_Goal_. Copy the lines verbatim, from the line containing "The height and width of the screenshot is (476, 901)." through the end of the lines.

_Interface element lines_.
::::

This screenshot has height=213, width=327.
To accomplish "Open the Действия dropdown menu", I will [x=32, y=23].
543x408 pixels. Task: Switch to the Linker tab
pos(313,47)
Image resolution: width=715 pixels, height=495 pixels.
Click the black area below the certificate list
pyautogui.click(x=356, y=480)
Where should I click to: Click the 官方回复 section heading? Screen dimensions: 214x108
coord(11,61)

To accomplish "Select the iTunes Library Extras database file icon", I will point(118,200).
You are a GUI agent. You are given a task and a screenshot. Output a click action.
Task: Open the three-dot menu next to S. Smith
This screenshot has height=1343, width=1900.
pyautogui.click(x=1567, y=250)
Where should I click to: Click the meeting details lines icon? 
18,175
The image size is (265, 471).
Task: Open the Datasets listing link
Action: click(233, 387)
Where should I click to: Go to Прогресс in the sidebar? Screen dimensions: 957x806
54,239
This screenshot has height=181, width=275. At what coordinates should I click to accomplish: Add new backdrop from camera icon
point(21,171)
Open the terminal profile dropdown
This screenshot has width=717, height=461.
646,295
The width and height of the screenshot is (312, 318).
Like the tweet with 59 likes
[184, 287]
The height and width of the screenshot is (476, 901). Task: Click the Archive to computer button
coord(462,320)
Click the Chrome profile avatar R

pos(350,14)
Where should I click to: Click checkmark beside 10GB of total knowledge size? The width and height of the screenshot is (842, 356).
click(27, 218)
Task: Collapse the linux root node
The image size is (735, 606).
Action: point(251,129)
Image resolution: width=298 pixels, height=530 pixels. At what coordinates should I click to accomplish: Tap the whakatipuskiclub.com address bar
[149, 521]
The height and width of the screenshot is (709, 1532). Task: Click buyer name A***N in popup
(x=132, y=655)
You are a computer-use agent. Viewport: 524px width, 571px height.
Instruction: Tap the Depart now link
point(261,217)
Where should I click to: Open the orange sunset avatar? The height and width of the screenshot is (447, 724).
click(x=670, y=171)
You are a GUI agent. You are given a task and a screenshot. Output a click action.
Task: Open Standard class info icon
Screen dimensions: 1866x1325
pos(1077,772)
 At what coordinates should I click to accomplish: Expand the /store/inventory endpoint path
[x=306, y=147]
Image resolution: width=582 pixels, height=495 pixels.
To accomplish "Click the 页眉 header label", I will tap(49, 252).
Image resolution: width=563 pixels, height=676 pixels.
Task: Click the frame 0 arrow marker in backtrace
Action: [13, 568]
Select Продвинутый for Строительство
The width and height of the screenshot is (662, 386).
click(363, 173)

::::

_Written reply_.
The height and width of the screenshot is (476, 901). Task: Click the Archive to computer button
coord(462,320)
Click the Chrome profile avatar R

pos(350,14)
Where should I click to: Click checkmark beside 10GB of total knowledge size? The width and height of the screenshot is (842, 356).
click(27, 218)
Task: Collapse the linux root node
The image size is (735, 606).
Action: point(251,129)
Image resolution: width=298 pixels, height=530 pixels. At what coordinates should I click to accomplish: Tap the whakatipuskiclub.com address bar
[149, 521]
The height and width of the screenshot is (709, 1532). Task: Click buyer name A***N in popup
(x=132, y=655)
You are a computer-use agent. Viewport: 524px width, 571px height.
Instruction: Tap the Depart now link
point(261,217)
Where should I click to: Open the orange sunset avatar? The height and width of the screenshot is (447, 724).
click(x=670, y=171)
You are a GUI agent. You are given a task and a screenshot. Output a click action.
Task: Open Standard class info icon
Screen dimensions: 1866x1325
pos(1077,772)
 At what coordinates should I click to accomplish: Expand the /store/inventory endpoint path
[x=306, y=147]
Image resolution: width=582 pixels, height=495 pixels.
To accomplish "Click the 页眉 header label", I will tap(49, 252).
Image resolution: width=563 pixels, height=676 pixels.
Task: Click the frame 0 arrow marker in backtrace
Action: [13, 568]
Select Продвинутый for Строительство
The width and height of the screenshot is (662, 386).
click(363, 173)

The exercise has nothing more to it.